Our world now needs this from us in earnest. We’re on, and it’s time to get our instruments tuned. Given our state of affairs, perhaps it is no longer enough to offer it only in our work with our clients. Our practices have made us ready to be vehicles of change for more than just ourselves and our select few clients. Just as we are called in our psychotherapy practices to live more conscious lives in order to help people on an individual level, our world is now calling on us to live more conscious lives collectively and for the benefit of all. Just as we center ourselves to receive a hurting client, and just as we hold firm the framework of healing for that client–repeatedly stabilizing and applying love–now is the time to do so collectively for us all. The action each of us ultimately takes will naturally take on many different forms, but the underlying state of being is one we’ve been practicing over the course of our careers. We are, indeed, among the most equipped to hold the center. To mindfully observe our own reactivity and make conscious choices rather than just being possessed by the flood of emotion. To compassionately understand points of view vastly different from our own. To meet anything and everything that arises with openness and curiosity and the unfaltering assumption that somehow it makes sense, even as we seek to influence it into a healthier state. To hold out hope even in the face of the most seemingly hopeless situations. We already are the very ones we need.
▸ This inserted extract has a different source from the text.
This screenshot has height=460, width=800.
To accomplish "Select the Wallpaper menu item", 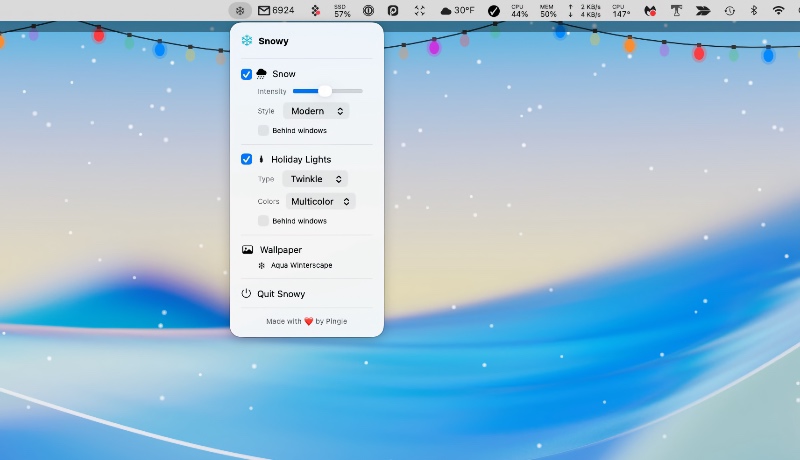I will tap(280, 250).
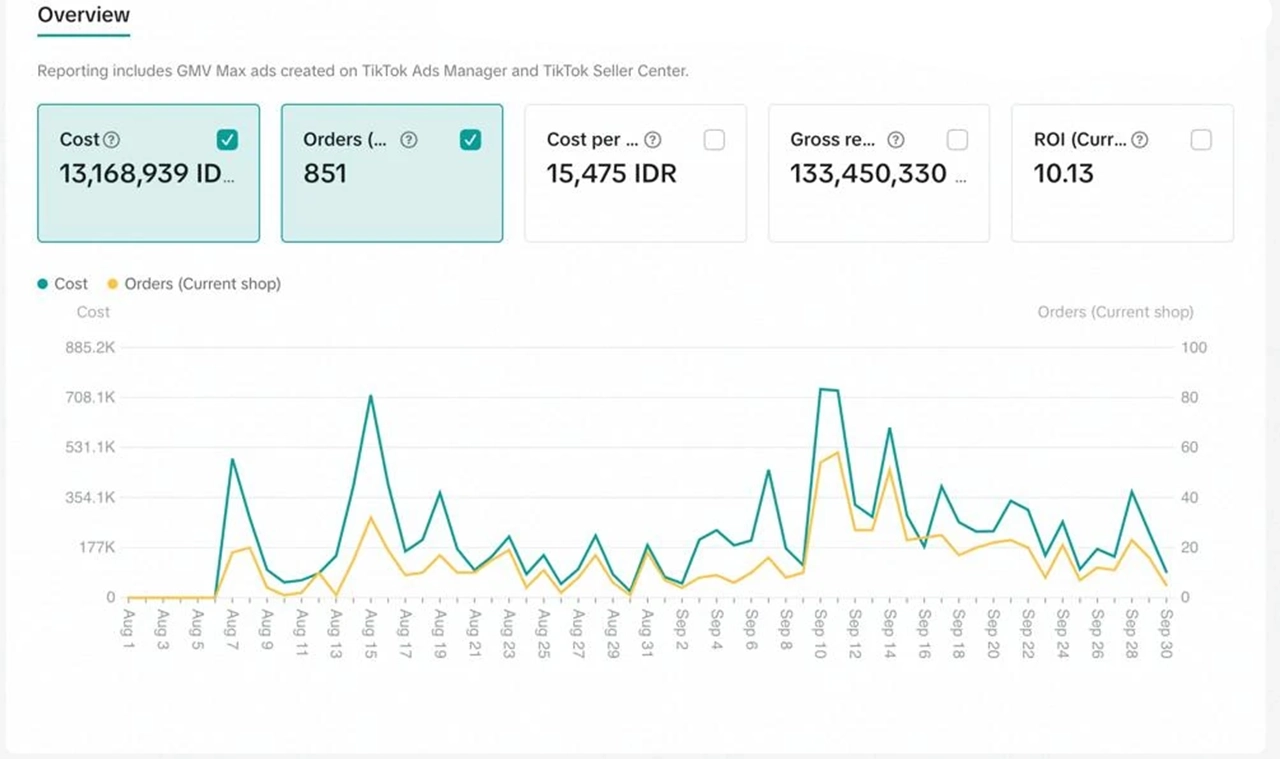This screenshot has height=760, width=1280.
Task: Click the Sep 14 orders peak point
Action: [889, 469]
I’m reminded that in Spanish, there is only one word for hoping, waiting, and expecting. With no distinction among these concepts, hope takes on a different quality than we often mean in English. Rather than just wishing for something good, there is a certainty and conviction that it will come, and so, in faith, we wait. In the coming year, may we strive to be the people we are called to be. May we strengthen our ability to hold the center for our world in crisis, yet so filled with infinite possibility. May we know our most powerful and only function is that of love. And then, may we hope. In the surest sense and with the deepest conviction that it will come because it must, may we hope for all that is possible for each of us and for our world in 2016.